Rolling window produces no effect on dataframe-CodePudding

So I have to perform a rolling window to a set of rows inside a dataframe. The problem is that when I do full_df = full_df.rolling(window=5).mean() the output of full_df.head(2000) shows all NaN values. Does anyone know why this happens? I have to perform a time series exercise with this.

This is the dataset:

CodePudding user response：

I'm not quite sure what you are trying to do. Could you explain in more detail, what the goal of your operation is? I assume you try to build a moinving (rolling) average with a 5 day intervall across each asset and calculate the mean prices for each intervall.

But first, let me answer why you see all the NaNs: What you are doing with this code below, is thare you are just doing the same operation over and over again and the result of it is always NaNs. That is, because you are doing something weird with the dict and the first rows all have NaNs so average will also be NaNs. And since you overwrite the variable full_df by the result of this computation, your dataframe shows only NaNs.

for i in full_df:
    full_df = full_df.rolling(window=5).mean()

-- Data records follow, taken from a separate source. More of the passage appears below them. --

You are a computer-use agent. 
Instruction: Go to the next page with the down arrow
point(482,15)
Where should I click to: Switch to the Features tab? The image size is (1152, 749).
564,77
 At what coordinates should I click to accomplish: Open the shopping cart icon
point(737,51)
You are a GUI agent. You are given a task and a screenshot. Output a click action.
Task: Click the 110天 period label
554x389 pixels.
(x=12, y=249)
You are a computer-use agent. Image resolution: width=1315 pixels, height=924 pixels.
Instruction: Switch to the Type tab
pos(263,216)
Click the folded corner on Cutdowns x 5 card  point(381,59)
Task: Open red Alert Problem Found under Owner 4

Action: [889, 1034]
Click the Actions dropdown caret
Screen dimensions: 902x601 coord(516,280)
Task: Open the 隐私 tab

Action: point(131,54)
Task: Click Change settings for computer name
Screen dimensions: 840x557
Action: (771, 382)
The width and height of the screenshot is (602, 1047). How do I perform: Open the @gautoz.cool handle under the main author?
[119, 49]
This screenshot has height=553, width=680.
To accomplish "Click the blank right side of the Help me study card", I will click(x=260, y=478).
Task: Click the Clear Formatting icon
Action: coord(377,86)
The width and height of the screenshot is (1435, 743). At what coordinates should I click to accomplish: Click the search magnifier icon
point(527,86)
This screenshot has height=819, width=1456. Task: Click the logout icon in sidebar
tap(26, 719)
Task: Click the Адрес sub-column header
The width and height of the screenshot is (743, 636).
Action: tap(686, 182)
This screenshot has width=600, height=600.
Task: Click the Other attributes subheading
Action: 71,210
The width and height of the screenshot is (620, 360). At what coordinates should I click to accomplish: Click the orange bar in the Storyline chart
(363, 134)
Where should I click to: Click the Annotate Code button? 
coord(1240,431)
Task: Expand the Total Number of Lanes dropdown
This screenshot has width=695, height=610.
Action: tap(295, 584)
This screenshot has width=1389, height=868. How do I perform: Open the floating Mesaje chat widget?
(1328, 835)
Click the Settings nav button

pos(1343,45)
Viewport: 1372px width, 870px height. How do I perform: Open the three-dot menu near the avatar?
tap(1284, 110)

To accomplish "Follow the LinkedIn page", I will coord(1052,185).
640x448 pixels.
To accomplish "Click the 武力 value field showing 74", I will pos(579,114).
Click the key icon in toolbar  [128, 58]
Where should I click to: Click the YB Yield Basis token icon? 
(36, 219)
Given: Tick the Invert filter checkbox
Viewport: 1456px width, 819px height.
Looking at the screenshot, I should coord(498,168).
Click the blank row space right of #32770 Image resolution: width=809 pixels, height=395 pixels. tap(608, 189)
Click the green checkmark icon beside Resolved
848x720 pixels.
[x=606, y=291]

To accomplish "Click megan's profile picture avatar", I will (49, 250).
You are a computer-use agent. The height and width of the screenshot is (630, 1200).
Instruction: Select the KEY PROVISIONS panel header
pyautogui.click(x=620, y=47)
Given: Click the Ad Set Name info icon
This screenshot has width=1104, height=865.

Let me explain in more detail. You were (probably) trying to iterate over the dataframe (using a window of 5 days) and compute the mean. The function full_df.rolling(window=5).mean() already does exactly that, and the output is a new dataframe, with the mean of each window over the entire datafrane full_df. By running this function in a loop, without additional indexing you are only running the same function across the entire dataframe over an over again.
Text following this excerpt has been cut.